Es scheint in der That, daß die schlimmste Erbschaft Gundlings auf die Schultern des „Grafen“ abgeladen wurde, während der Knirps Morgenstern trotz seiner ihn zum Hofnarren stempelnden Erscheinung ein gewisses Ansehen zu behaupten wußte. Das hinderte freilich nicht, daß der König unter Beiziehung des Tirolers auch mit ihm einen Hauptspaß veranstaltete, um zu zeigen, wie gründlich er die Gelehrsamkeit verachte. Morgenstern und Astralicus sollten an der Hochschule zu Frankfurt an der Oder ein wissenschaftliches Duell ausfechten über das Thema „Gelehrte sind Salbader und Narren“.
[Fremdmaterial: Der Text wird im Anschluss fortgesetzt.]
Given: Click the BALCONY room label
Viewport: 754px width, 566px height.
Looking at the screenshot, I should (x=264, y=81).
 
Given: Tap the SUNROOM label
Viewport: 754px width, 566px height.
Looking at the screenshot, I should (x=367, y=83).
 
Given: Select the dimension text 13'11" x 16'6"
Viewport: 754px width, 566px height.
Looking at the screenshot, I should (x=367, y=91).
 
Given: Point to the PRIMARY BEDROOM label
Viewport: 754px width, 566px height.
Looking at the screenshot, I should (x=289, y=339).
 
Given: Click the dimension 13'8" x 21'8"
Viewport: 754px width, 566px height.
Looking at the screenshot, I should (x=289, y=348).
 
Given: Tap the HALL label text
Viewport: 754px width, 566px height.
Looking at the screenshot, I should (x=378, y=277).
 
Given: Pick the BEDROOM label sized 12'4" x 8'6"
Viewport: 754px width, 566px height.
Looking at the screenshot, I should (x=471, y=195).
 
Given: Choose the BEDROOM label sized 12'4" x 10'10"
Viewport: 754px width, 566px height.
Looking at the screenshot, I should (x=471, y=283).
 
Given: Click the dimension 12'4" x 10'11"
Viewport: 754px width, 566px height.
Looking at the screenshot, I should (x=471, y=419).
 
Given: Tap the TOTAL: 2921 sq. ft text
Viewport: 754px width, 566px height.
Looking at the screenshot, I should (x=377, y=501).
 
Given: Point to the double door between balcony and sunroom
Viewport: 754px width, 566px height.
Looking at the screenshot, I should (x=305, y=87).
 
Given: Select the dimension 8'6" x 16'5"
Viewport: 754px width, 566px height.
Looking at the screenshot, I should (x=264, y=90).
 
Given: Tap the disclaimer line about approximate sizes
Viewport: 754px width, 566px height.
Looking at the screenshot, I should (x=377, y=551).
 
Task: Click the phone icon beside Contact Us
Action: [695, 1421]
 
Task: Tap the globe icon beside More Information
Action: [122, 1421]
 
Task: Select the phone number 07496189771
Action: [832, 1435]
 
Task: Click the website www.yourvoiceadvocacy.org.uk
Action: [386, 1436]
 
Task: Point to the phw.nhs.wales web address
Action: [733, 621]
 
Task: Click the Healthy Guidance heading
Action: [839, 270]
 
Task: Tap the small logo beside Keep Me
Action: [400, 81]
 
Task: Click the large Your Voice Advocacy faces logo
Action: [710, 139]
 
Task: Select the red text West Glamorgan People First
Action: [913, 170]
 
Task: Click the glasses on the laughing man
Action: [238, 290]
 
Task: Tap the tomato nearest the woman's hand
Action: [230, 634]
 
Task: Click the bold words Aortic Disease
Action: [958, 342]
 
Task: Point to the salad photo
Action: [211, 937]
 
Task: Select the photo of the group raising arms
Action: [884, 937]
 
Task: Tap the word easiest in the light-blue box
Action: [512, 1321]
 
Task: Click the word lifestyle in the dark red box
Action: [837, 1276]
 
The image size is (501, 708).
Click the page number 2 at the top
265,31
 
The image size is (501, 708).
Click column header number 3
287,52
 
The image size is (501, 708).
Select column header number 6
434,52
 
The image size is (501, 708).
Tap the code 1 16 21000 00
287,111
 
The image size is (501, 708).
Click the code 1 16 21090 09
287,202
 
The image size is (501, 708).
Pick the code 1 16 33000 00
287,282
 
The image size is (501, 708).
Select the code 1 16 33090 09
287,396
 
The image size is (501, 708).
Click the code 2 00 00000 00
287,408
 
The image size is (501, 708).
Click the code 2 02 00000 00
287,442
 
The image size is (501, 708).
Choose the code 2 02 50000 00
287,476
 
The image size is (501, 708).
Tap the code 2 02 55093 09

Am 10. November 1737 kam der König in einem Jagdwagen, neben welchem Morgenstern einherritt, nach Frankfurt. Tags darauf fand die Disputation statt. Der König war mit seinen Offizieren frühzeitig erschienen; Morgenstern hatte das Katheder bestiegen und zwar in einer merkwürdigen Kleidung. Er trug ein mit lauter silbernen Hasen gesticktes blausamtenes Kleid mit großen rothen Aufschlägen, eine rothe Weste, eine sehr große über den ganzen Rücken herunterhängende Perücke, statt des Degens einen Fuchsschwanz und auf dem Hute statt der Federn Hasenhaare. Der König hatte den Professoren durch die Pedelle ansagen lassen, sie möchten erscheinen, um Morgenstern zu opponieren; doch fehlten viele Professoren, als der König schon an Ort und Stelle war. Er ließ sie holen und sagte zu den Offizieren: „Morgenstern ist klüger als alle Professoren. Ein Quentchen Mutterwitz ist besser als ein Zentner Universitätsweisheit.“

[Morgenstern in seinem Studierzimmer.]

Man erstaunt, wenn man in diese Komödie berühmte Namen mitverwickelt sieht, welche der Wissenschaft zur Ehre gereichen. Der Rektor der Universität war der Geheime Rath Johann Jakob Moser, ein Württemberger, mit Recht der Vater des deutschen Staatsrechts genannt, zugleich ein Mann von unabhängiger Gesinnung, der später für seinen Mannesmuth im Kampfe für die ständischen Rechte Württembergs gegenüber dem gewaltthätigen Herzog Karl mehrere Jahre lang in der Festung Hohentwiel eingekerkert wurde. Auch in Frankfurt gab er sich nicht dazu her, die Wissenschaft zum Harlekinsspiel zu erniedrigen und weigerte sich entschieden dem Dr. Morgenstern zu opponieren. Dieser Mannesstolz vor Königsthronen schien doch seine Wirkung nicht zu verfehlen; wenigstens hielt es der König für angebracht, etwas zu äußern, was fast wie eine Entschuldigung klang. „Was ist’s denn?“ meinte er. . „Jeder Mensch hat seinen Narren; ich habe den Soldatennarren. Einer (auf Moser deutend) hat den geistlichen Hochmuthsnarren, ein anderer einen anderen; es ist ja nur erlaubter Spaß!“ Nachdem er sich so mit seinem Gewissen abgefunden hatte, rief er den Studenten zu: „Scheut Euch nicht, Jungen, tretet näher und beweist Morgenstern, daß er ein Narr ist.“

Jetzt begann ein unbeschreiblicher Tumult; Morgenstern wußte sich vor dem Andrang der beweiskräftigen Jugend nicht zu helfen, und der Rektor selbst mußte eingreifen, um die Ruhe wieder herzustellen. Es fanden sich mehrere Professoren die den Stolz Mosers nicht theilten und auf den Spaß des Königs eingingen. So entwickelte sich ein scharfes Wortgefecht, bis nach einer Stunde der König innehalten ließ. Er machte Morgenstern ein großes Kompliment, drehte sich um, pfiff und klatschte in die Hände. Alle Anwesenden folgten seinem Beispiel.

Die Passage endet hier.